井坂委員 取消権というのは非常に強い措置であるから、その分、明確に法律に定めないと事業者側が大変だろう、おおむねこういう御説明だろうと思います。ではどうすればいいのかということについては、ちょっと後でまた、通告どおり、大臣にまとめてお伺いをしたいと思います。

 二つ目に、取消権で、検討会の報告書では、消費者の心理状態に着目した取消権ということも書かれています。検討時間を短くしてせかしたりとか、あるいは逆に、ずっと延々粘って長時間売り込まれたりして、普通の消費者であれば契約をしないという判断が妨げられる状況がつくられて、そして消費者の判断がゆがめられた場合、これも取消権を認めるべきだという検討会の報告書であります。

 しかし、今回の法律では、消費者の心理状態に着目をした取消権ということでは、法律に全く盛り込まれておりません。

 これも参考人に同じようにお伺いをしますが、特に盛り込まれなかった法制上の理由、なぜ法律的に盛り込めなかったのか、お伺いをいたします。

高田政府参考人 お答えいたします。

 検討会報告書では、意見の隔たりがあり、幅のある形で取りまとめられております。消費者庁としては、これを踏まえ、関係各方面からの御意見も伺いつつ、必要な検討を重ねました。

 取消権は、強い効果と、事業者の行為規範としての機能を持つことから、予見可能性や明確性といった要素を全て満たす必要があると考えております。

 消費者の心理状態に着目した規定については、検討会における議論の過程で、消費者を困惑させる場合と区別が難しいときもあるのではないかという指摘もされております。

 これらの事情を踏まえ、今回の法律案では、事業者の勧誘行為の要件を明確にし、困惑類型の取消権の規定として追加することとしたものでございます。

井坂委員 これも後にまた大臣に、ではどうするのかということでお伺いをしたいと思います。

 三点目に、検討会では、消費者側は、認知症ぎみの高齢者など判断力が低下をしている消費者の契約は取消しができるようにと求めて、逆に事業者側は、取消権は強過ぎるから要件をもっと明確化してくれ、具体化してくれということで議論がありました。

 その結果、検討会報告書では、判断力が著しく低下をした消費者が、現在又は将来の生活に著しい支障を及ぼす契約をした場合と狭く狭く限定をされて、しかも、生活への支障を事業者が知っていたか、あるいは知っていて当然だったか、こういう非常に限定された場合に、この検討会報告書では、せめてこれぐらい限定したらきちんと取消権を法律に書き込めるだろうということで報告書を出されたわけであります。

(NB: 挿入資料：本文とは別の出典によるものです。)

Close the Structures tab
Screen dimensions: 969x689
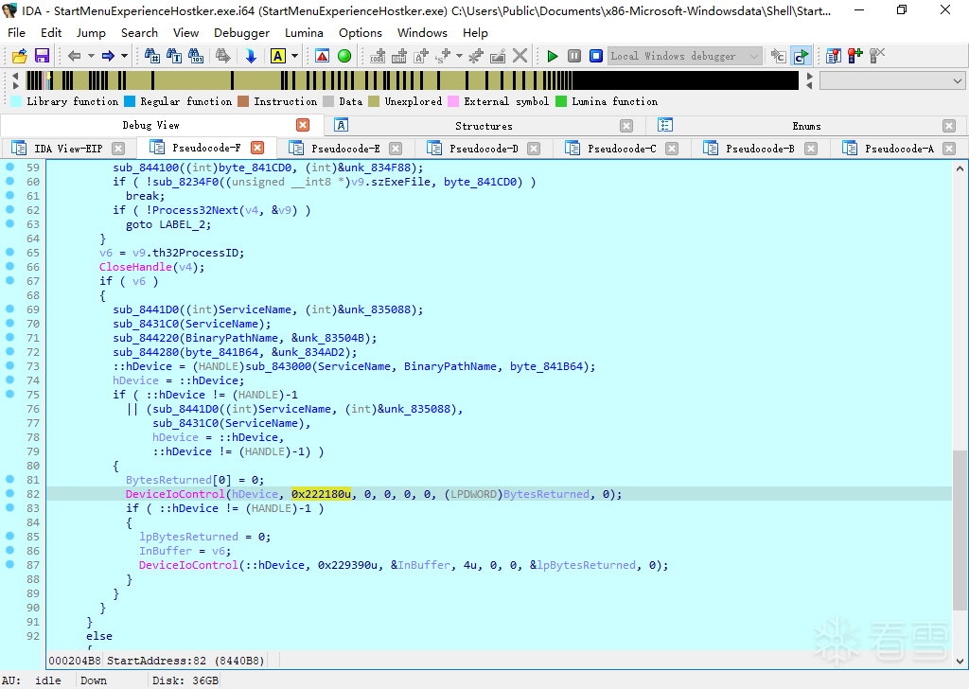pos(626,126)
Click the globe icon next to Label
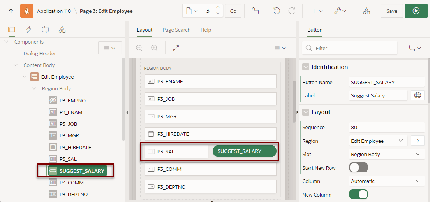This screenshot has height=202, width=430. coord(418,95)
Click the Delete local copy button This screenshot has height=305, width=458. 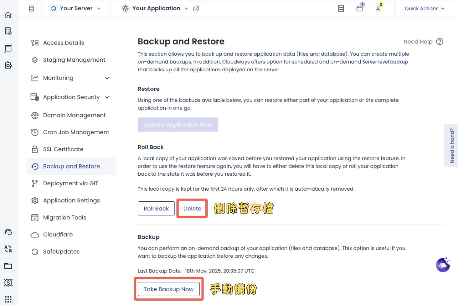(x=192, y=209)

 しかし、ここまで明確に限定をしても、法改正では、判断力が低下をした消費者の取消権が盛り込まれることはありませんでした。

 実際、どういう場合、もう本当に狭く限定されていますので、ではどういう場合がこの検討会報告書で取消権が認められるのかというと、認知症ぎみの高齢者が余りよく分からずに自分の住んでいる家まで売らされてしまった、もうあしたから住むところがない、こういうかなりひどい状況であれば、この検討会報告書の限定された取消権でも救うことができるだろう。当然、消費者側は不満だったですよ、こんな限定されたものしか救えないんだったら。それでも、ないよりはましだから、今回法律に盛り込んでもらおうということで、渋々折り合って、報告書にこういう書き方をした。ところが、これすら法律に書かれなかった。

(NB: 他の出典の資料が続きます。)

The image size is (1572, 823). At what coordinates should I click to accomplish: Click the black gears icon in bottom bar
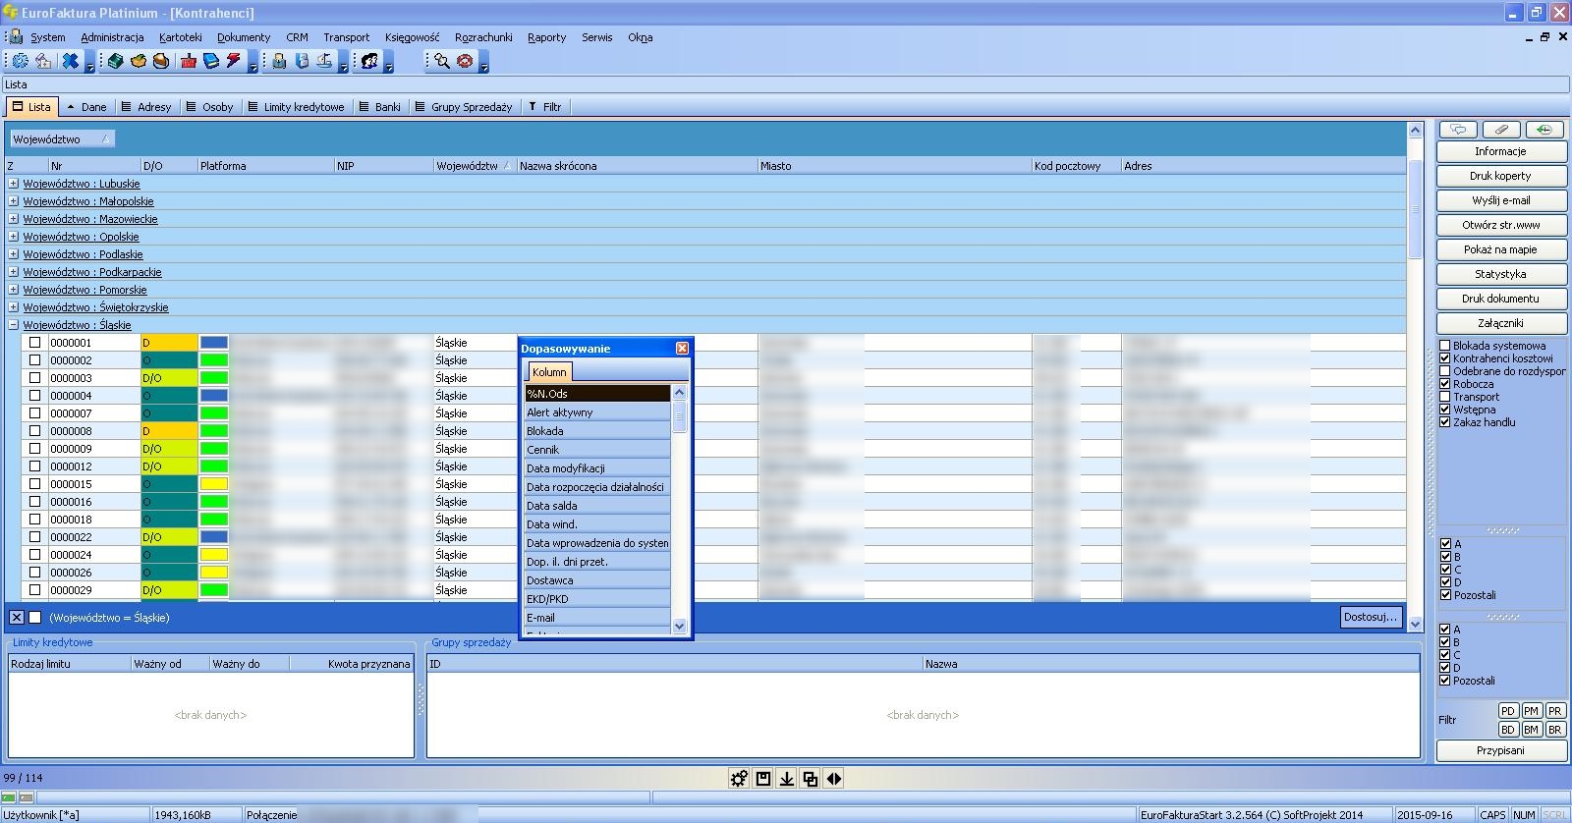pyautogui.click(x=739, y=779)
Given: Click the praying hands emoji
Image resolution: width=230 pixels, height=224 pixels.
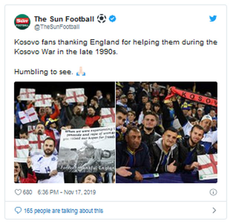Looking at the screenshot, I should [81, 72].
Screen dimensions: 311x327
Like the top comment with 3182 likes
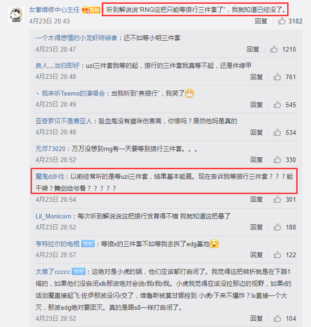point(281,21)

 これも参考人に伺いますが、ごめんなさい、やや怒りが出て言い方がきつくなりましたが、私、本日の質疑は、あれもないこれもない、全く駄目じゃないかと責める意図はありません。真面目にやってくださったんだとしたら、では何が原因で盛り込めなかったのか。恐らく消費者庁さんも盛り込みたかったんだろうという前提で、特に法制上何が原因で盛り込めなかったのか、代わりに今後どうやってその壁を突破していくのか、その材料をいただきたいと思っておりますので、何か消費者庁は悪くないんですみたいな答弁は別に私も求めておりませんから、法制上何が原因で、こんな限定された、判断力低下の消費者の取消権すら盛り込めなかったのかということで、お答えをいただきたいと思います。

高田政府参考人 お答えいたします。

 委員御指摘の判断力に着目した取消権については、検討会において、判断力の低下が消費者の脆弱性の典型的場面であることを指摘した上で、判断力の著しく低下した消費者が自らの生活に著しい支障を及ぼすような内容の契約を締結した場合における取消権を設けるという方向性が示されました。

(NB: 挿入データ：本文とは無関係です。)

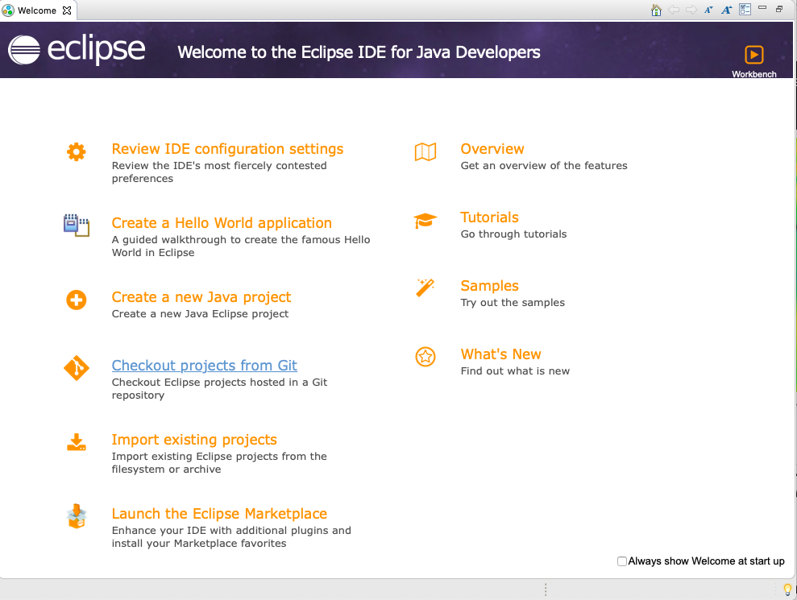Click Create a new Java project link
Screen dimensions: 797x600
201,297
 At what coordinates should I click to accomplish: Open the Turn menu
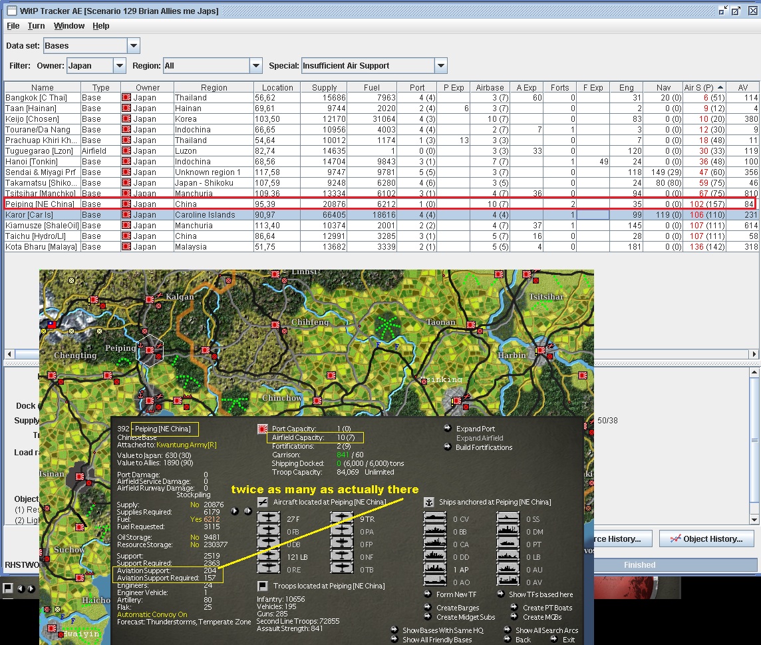pos(37,26)
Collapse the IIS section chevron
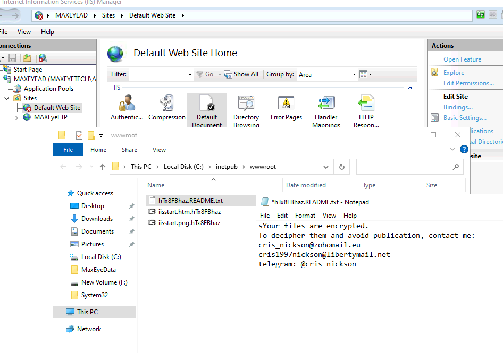503x353 pixels. pyautogui.click(x=410, y=88)
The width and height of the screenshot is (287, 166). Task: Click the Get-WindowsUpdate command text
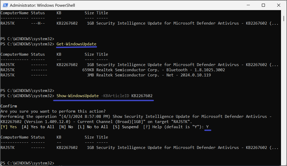pos(76,44)
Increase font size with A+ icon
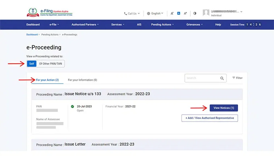This screenshot has width=274, height=156. (185, 13)
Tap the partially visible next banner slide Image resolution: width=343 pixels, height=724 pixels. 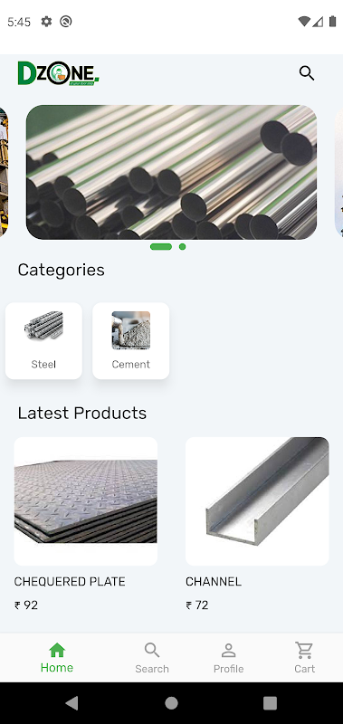[x=338, y=172]
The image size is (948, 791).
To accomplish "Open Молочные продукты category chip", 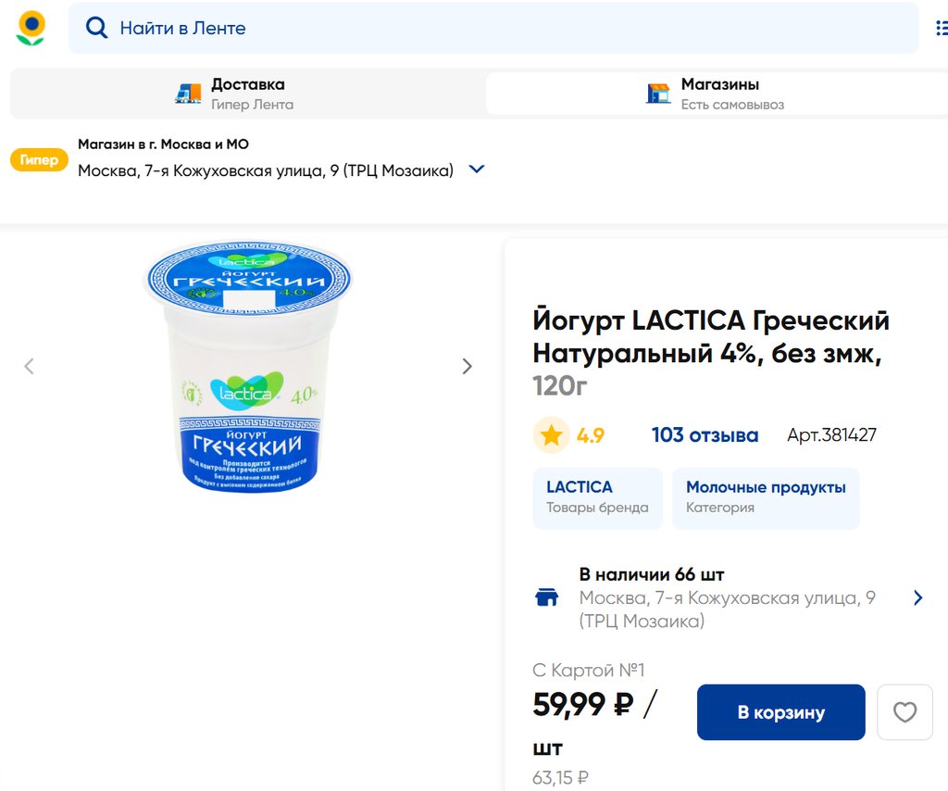I will tap(766, 497).
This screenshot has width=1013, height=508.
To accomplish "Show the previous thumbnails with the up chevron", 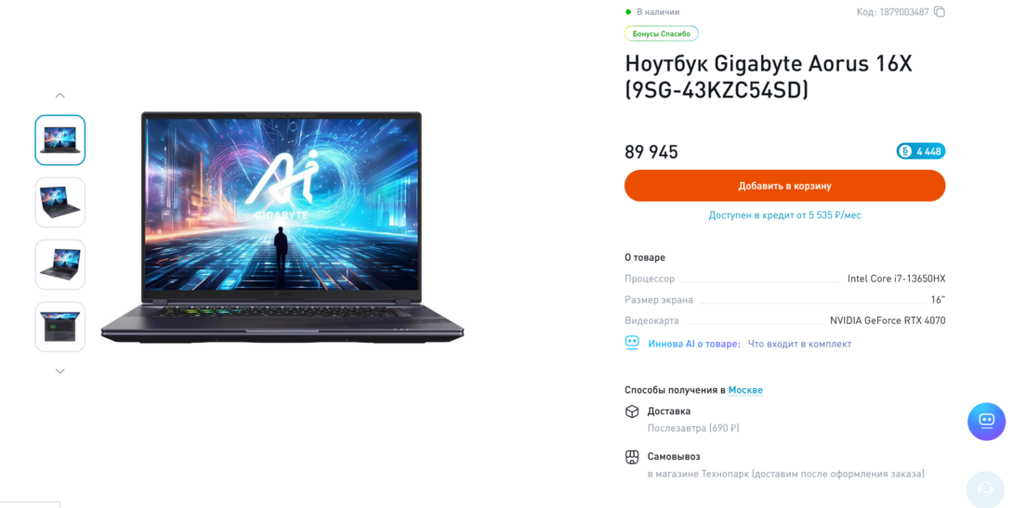I will tap(60, 95).
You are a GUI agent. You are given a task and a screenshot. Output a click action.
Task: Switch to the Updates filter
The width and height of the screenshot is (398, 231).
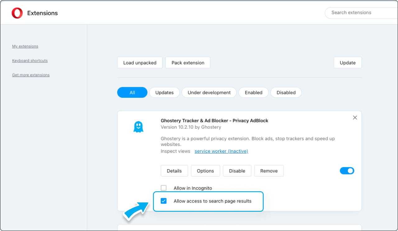click(164, 92)
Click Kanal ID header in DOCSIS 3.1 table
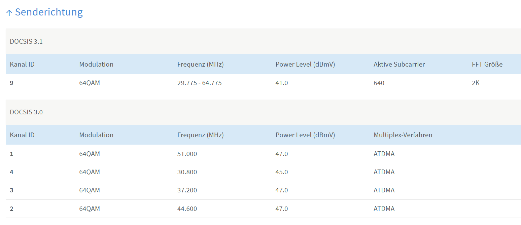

 この点については、検討会報告書の指摘を踏まえて、消費者を勧誘するに際して、必要な情報を提供する事業者の努力義務において、消費者の年齢及び心身の状態も考慮して情報を提供することとしております。

 なお、御指摘の取消権が盛り込まれていないということでございますけれども、これは、事業者の行為によって消費者の判断力が低下しているわけではないため、従来の取消権を超える側面があること、また、生活に著しい支障を及ぼす内容の契約となるかは、消費者の生活状況が一様ではないことから、取消権として規定することは困難であったこと、検討会報告書やその後の意見募集においても慎重な意見を求める意見があったこと、こうしたことから、今回、判断力に着目した取消権としては規定しなかったところでございます。

井坂委員 大臣に幾つかお伺いをいたします。

 今、参考人に三つお聞きをしたところ、やはりそれぞれ参考人ならではの理由、原因があるんだということであります。例えば、取消権が強過ぎるという問題、あるいは、従来のこの法律で定められた取消権の枠を完全に超えてしまうから定められないんだという問題、あるいは、事業者がさすがに、この認知症のお年寄りがあした住む家があるのかないのか、そんなところまではなかなか最初から一〇〇%知るのは難しいだろうという問題、様々あって、今回、検討会報告書に書かれていたのに、法律には盛り込みたかったけれども盛り込むことができなかった、こういう御答弁だったと思います。

 大臣に伺いますが、大臣、先ほどから、抜本的な検討が必要だということまでは御答弁をいただいております。お伺いをいたしますのは、今やり取りをしたような、法制上の限界を超えるためにどのような議論が今後必要か、通告どおりお伺いをしたいと思います。

若宮国務大臣 今、委員とそして政府参考人とのやり取り、いろいろな場面があったかと思いますけれども、消費者契約を取り巻きます環境、これは本当に、日々といいますか、刻々と変化をしている状況だというふうに認識いたしているところでございます。

 検討会の報告書におきましても、いわゆる従来の消費者契約法の取消権、あるいは、契約締結過程の適正化のための対応を超える新たな方向性が提言されていることなどを踏まえますと、既存の消費者契約法の枠組みにとらわれないような抜本的な検討が必要であるというふうにも私自身も考えているところでもございます。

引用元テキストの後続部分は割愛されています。